Pick out every line in the records below that contains the string "legend", and copy each one.

Data for locating words and elements

....................

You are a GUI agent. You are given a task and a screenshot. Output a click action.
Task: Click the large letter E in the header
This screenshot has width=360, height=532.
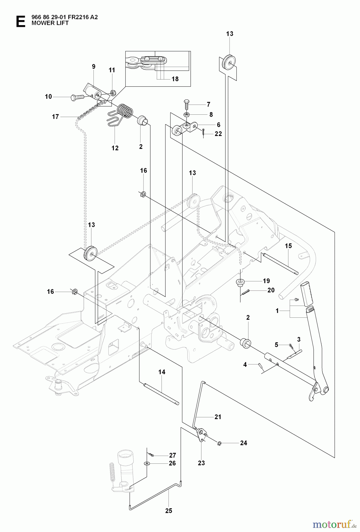(20, 22)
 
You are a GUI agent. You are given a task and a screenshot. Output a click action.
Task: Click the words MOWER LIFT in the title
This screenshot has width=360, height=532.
(50, 23)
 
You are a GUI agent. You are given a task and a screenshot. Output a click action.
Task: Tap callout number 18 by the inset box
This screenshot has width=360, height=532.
(175, 79)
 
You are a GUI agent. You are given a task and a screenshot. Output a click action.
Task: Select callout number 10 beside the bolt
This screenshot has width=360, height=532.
(48, 97)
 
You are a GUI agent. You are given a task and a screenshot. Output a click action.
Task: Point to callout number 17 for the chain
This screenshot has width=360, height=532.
(55, 117)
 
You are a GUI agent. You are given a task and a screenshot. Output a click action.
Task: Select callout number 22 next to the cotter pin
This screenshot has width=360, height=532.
(218, 134)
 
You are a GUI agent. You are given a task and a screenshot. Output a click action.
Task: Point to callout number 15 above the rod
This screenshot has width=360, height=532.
(288, 246)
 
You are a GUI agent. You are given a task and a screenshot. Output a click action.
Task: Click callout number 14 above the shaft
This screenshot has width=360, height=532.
(162, 372)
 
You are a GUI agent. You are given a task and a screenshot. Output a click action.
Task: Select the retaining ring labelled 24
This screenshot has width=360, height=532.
(219, 443)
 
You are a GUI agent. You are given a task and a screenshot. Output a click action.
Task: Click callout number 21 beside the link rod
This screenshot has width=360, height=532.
(218, 417)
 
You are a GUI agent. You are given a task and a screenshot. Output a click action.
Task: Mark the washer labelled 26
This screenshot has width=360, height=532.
(147, 463)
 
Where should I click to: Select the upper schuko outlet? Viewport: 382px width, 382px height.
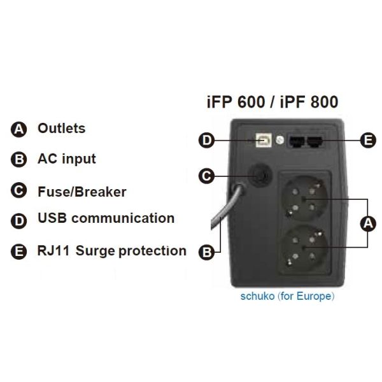coord(304,199)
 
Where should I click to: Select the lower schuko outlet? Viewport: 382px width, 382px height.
coord(304,248)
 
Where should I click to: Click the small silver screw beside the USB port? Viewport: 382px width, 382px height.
coord(279,140)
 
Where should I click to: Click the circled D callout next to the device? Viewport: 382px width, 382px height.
coord(206,140)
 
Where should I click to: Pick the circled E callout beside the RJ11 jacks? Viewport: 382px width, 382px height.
coord(368,140)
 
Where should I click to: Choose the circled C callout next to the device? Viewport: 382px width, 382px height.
coord(206,176)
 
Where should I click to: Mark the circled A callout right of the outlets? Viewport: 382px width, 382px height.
coord(368,223)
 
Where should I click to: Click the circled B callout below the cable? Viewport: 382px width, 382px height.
coord(206,252)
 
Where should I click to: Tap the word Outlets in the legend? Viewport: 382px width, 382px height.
coord(62,128)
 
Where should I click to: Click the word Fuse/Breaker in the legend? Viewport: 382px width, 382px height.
coord(82,192)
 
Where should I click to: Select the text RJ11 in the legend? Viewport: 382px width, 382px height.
coord(53,251)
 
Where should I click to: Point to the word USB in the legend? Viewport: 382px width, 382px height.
coord(52,218)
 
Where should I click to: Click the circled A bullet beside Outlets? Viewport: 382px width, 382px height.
coord(18,129)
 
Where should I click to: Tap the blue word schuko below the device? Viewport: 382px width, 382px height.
coord(257,296)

....................

[Output of the exercise]:
Where should I click to: Tap the word Outlets in the legend? Viewport: 382px width, 382px height.
Where should I click to: Click the word Fuse/Breaker in the legend? Viewport: 382px width, 382px height.
Where should I click to: Select the text RJ11 in the legend? Viewport: 382px width, 382px height.
Where should I click to: Point to the word USB in the legend? Viewport: 382px width, 382px height.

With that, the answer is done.